Ready position

MLB: Oakland Athletics at Texas Rangers

Baseball professionals do it almost without noticing. It’s almost as natural and involuntary for them as blinking. As I was coaching little league when our son was growing up, it seemed that we had to instruct the kids to do it with each and every play, and usually multiple times each and every play. It’s what we used to call “ready position” … kids putting their bodies in the physical position of attentiveness to the game around them, observing what was going on in case the ball was hit to them. It’s the position you need to be in to make a play. Put yourself in the right position, chances are good stuff will happen. Allow yourself to be poorly positioned, and the chances are greater than bad stuff will occur.

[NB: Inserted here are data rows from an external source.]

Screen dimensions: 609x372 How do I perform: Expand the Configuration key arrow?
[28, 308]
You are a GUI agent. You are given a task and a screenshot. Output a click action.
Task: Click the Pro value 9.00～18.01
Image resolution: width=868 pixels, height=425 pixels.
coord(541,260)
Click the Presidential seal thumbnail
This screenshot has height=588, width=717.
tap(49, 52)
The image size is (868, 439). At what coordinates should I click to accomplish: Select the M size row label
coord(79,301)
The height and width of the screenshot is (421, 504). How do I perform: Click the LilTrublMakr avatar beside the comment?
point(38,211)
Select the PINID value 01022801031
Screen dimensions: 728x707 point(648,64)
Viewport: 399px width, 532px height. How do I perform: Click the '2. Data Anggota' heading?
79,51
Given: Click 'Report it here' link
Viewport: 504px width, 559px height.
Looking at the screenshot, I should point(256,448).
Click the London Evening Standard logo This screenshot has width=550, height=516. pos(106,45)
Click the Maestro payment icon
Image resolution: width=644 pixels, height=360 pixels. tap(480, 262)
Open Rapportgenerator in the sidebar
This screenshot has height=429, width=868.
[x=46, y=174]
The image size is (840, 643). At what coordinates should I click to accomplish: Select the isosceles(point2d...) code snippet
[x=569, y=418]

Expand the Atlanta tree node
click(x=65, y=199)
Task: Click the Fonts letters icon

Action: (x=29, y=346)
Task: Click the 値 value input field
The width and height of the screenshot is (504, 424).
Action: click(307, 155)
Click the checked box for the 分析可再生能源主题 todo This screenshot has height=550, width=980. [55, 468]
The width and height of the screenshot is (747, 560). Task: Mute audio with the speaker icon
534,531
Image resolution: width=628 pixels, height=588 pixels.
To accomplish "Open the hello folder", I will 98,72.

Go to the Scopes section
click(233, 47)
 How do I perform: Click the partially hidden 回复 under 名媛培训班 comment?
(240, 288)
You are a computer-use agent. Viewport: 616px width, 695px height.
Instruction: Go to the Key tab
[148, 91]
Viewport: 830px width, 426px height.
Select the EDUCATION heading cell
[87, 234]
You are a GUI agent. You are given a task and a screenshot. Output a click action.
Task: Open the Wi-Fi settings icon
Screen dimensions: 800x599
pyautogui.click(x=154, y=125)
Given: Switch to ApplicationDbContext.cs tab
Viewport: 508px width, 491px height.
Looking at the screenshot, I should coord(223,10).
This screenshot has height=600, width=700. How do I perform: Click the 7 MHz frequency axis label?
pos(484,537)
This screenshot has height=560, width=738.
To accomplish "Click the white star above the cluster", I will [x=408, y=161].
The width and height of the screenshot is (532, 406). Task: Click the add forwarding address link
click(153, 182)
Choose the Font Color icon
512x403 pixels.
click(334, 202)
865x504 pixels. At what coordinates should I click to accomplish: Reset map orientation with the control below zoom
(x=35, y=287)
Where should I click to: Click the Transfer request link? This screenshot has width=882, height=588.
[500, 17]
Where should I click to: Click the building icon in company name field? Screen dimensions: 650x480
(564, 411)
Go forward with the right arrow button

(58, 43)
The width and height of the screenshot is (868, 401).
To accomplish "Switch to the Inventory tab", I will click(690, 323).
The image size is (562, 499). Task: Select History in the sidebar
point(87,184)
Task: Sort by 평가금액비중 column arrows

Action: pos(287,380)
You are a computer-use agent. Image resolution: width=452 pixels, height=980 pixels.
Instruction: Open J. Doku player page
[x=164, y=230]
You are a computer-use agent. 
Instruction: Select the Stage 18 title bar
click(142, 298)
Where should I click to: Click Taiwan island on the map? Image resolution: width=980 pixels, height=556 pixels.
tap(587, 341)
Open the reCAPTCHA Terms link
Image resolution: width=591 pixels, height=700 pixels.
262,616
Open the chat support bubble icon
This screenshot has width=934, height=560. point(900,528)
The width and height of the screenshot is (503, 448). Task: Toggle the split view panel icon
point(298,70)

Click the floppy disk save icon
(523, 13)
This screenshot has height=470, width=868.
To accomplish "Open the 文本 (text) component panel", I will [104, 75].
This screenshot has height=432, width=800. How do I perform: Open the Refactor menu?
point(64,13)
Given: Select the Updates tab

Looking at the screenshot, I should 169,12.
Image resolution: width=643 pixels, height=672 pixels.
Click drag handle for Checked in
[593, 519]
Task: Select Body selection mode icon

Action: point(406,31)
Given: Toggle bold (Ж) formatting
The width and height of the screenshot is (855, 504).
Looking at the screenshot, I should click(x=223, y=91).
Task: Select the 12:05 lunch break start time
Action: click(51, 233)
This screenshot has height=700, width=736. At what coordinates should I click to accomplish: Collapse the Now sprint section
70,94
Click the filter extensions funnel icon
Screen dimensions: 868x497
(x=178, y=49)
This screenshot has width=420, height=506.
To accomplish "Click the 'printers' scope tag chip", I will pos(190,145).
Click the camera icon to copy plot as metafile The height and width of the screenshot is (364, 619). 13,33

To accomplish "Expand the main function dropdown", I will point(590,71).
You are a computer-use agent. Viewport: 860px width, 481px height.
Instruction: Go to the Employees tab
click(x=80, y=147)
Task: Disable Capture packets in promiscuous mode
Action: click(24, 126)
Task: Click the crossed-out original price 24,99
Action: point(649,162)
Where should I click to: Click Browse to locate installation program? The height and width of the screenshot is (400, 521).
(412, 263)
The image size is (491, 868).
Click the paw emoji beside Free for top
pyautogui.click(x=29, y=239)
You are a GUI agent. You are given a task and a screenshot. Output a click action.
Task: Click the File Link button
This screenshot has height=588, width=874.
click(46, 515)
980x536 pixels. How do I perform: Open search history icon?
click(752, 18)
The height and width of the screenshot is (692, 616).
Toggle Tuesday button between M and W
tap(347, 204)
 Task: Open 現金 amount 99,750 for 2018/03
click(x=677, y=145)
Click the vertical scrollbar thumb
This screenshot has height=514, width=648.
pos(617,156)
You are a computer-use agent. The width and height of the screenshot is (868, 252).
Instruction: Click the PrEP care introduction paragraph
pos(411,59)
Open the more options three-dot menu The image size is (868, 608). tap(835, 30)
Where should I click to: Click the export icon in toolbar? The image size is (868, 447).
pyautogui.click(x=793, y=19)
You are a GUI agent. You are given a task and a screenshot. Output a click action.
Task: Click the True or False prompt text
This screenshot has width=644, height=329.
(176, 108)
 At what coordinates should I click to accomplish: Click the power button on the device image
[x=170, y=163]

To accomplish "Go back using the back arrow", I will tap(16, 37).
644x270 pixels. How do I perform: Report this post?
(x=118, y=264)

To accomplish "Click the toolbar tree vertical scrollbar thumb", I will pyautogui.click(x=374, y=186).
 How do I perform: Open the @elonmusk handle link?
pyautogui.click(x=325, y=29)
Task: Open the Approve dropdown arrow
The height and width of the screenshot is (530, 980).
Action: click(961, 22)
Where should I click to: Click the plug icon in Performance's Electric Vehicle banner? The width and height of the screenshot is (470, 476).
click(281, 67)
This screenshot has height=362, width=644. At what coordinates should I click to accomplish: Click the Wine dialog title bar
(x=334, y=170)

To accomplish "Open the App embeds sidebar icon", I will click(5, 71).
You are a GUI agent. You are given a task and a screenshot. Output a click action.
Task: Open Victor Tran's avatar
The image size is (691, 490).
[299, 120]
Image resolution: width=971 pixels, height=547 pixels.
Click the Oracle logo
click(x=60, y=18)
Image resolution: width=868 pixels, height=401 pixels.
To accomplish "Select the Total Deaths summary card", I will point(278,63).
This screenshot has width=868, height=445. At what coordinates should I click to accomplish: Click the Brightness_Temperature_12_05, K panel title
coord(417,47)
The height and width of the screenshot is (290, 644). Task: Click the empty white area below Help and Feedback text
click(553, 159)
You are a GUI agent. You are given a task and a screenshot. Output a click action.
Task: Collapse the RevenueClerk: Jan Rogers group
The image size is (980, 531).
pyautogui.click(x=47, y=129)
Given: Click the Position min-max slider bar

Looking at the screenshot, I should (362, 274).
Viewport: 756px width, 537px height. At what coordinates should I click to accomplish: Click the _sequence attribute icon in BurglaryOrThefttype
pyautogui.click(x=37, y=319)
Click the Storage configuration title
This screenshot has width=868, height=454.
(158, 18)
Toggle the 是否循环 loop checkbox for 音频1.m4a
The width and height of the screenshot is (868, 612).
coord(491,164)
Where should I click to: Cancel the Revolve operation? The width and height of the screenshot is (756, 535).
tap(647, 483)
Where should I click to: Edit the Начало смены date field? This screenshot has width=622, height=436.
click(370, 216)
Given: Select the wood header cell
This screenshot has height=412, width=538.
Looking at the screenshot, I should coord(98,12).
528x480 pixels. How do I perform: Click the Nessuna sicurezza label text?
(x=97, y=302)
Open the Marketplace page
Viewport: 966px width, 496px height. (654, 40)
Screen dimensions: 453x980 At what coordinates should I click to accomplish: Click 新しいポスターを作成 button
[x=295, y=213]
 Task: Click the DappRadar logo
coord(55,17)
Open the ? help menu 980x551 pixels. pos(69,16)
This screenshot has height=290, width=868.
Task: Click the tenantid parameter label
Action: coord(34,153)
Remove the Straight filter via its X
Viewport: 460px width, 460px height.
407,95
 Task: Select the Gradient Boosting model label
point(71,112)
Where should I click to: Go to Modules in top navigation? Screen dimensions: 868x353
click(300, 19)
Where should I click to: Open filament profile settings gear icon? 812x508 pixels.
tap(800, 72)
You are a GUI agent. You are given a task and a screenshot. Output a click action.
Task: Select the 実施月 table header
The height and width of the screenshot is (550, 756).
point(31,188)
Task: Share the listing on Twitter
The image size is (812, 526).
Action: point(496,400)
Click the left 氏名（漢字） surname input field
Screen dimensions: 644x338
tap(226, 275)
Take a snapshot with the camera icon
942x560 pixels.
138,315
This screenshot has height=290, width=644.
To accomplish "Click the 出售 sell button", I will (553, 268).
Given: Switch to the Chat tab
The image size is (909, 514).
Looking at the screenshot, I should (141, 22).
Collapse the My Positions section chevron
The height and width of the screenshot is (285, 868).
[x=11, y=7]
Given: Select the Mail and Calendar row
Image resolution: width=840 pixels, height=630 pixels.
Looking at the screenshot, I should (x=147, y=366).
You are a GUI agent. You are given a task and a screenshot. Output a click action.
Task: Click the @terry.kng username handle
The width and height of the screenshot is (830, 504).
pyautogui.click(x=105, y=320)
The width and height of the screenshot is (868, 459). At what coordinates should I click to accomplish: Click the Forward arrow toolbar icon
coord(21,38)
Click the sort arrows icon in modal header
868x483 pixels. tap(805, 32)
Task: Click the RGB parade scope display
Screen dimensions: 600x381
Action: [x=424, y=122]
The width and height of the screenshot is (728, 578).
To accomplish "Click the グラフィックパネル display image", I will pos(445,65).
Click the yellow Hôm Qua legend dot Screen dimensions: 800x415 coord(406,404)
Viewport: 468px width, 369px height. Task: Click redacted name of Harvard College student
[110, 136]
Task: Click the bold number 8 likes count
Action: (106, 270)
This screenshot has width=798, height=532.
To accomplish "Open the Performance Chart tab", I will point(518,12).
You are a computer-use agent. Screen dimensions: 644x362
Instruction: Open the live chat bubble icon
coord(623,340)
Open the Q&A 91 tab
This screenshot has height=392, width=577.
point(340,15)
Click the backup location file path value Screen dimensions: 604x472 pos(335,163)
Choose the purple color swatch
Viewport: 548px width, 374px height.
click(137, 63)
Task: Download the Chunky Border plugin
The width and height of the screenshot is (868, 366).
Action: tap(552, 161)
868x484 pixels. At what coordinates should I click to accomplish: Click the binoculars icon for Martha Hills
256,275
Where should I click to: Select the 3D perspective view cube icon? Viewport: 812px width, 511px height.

As I read this week through Genesis 32-50, a familiar account reminded me of the importance of our being in ready position. Joseph, the favored son of Jacob, had been sold into slavery by his brothers and was taken to Egypt. He became the most trusted aid, the right hand man of a captain of pharaoh’s guard, a guy named Potiphar. While serving in Potiphar’s house, he managed Potiphar’s affairs. The problem was, Joseph wasn’t sufficiently in ready position as it pertained to Potiphar’s wife, who made Joseph the object of her malevolent affections. The crux of the situation is told in Genesis 39:12

One day, however, no one else was around when he went in to do his work. She came and grabbed him by his cloak, demanding, “Come on, sleep with me!” Joseph tore himself away, but he left his cloak in her hand as he ran from the house. When she saw that she was holding his cloak and he had fled, she called out to her servants. Soon all the men came running. “Look!” she said. “My husband has brought this Hebrew slave here to make fools of us! He came into my room to rape me, but I screamed. When he heard me scream, he ran outside and got away, but he left his cloak behind with me.” She kept the cloak with her until her husband came home. Then she told him her story. “That Hebrew slave you’ve brought into our house tried to come in and fool around with me,” she said. “But when I screamed, he ran outside, leaving his cloak with me!” Potiphar was furious when he heard his wife’s story about how Joseph had treated her. So he took Joseph and threw him into the prison where the king’s prisoners were held, and there he remained.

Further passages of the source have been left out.